▸ **Aim of the task**:
Among the entries below, one stretch runs from the line that contains "You are a GUI" through the line that contains "Claim this account (172, 721)". Repeat that stretch exactly, ends included, and only that.

▸ **Available data**:
== Segment start ==

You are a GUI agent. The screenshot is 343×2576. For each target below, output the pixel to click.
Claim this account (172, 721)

== Segment end ==
== Segment start ==

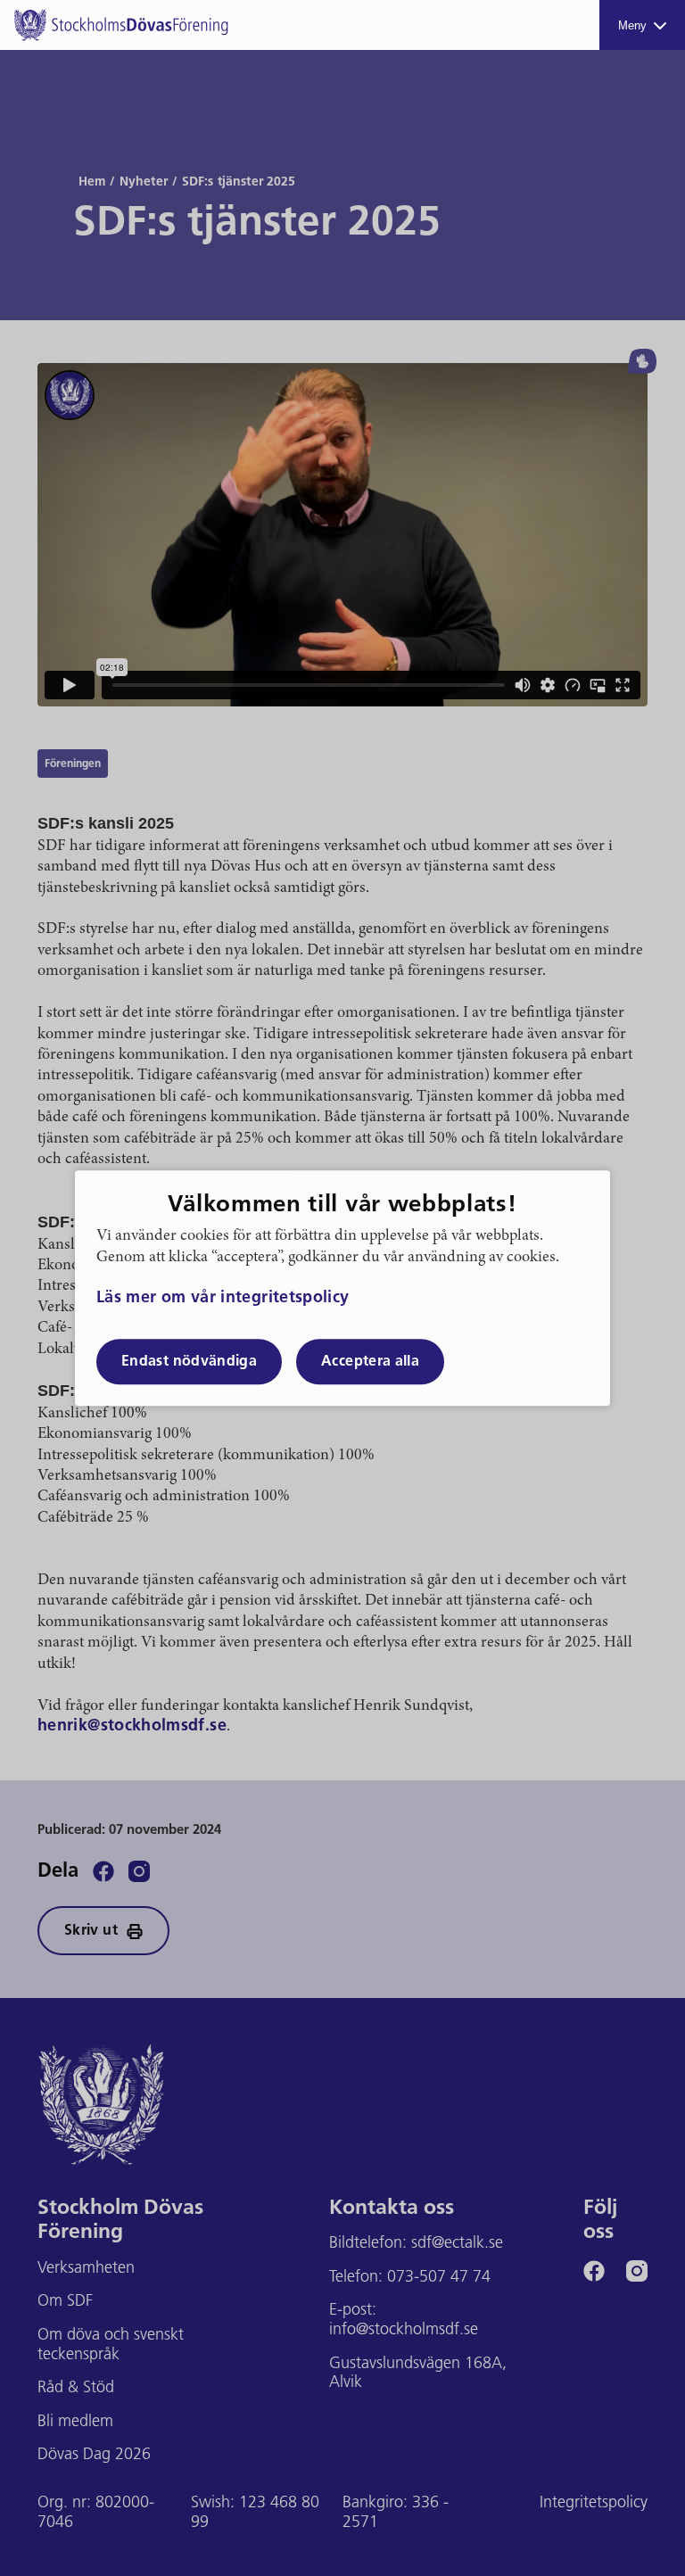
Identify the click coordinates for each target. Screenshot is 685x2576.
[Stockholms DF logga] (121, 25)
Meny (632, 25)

== Segment end ==

▸ **Output of the exercise**:
You are a GUI agent. The screenshot is 343×2576. For each target below, output the pixel to click.
Claim this account (172, 721)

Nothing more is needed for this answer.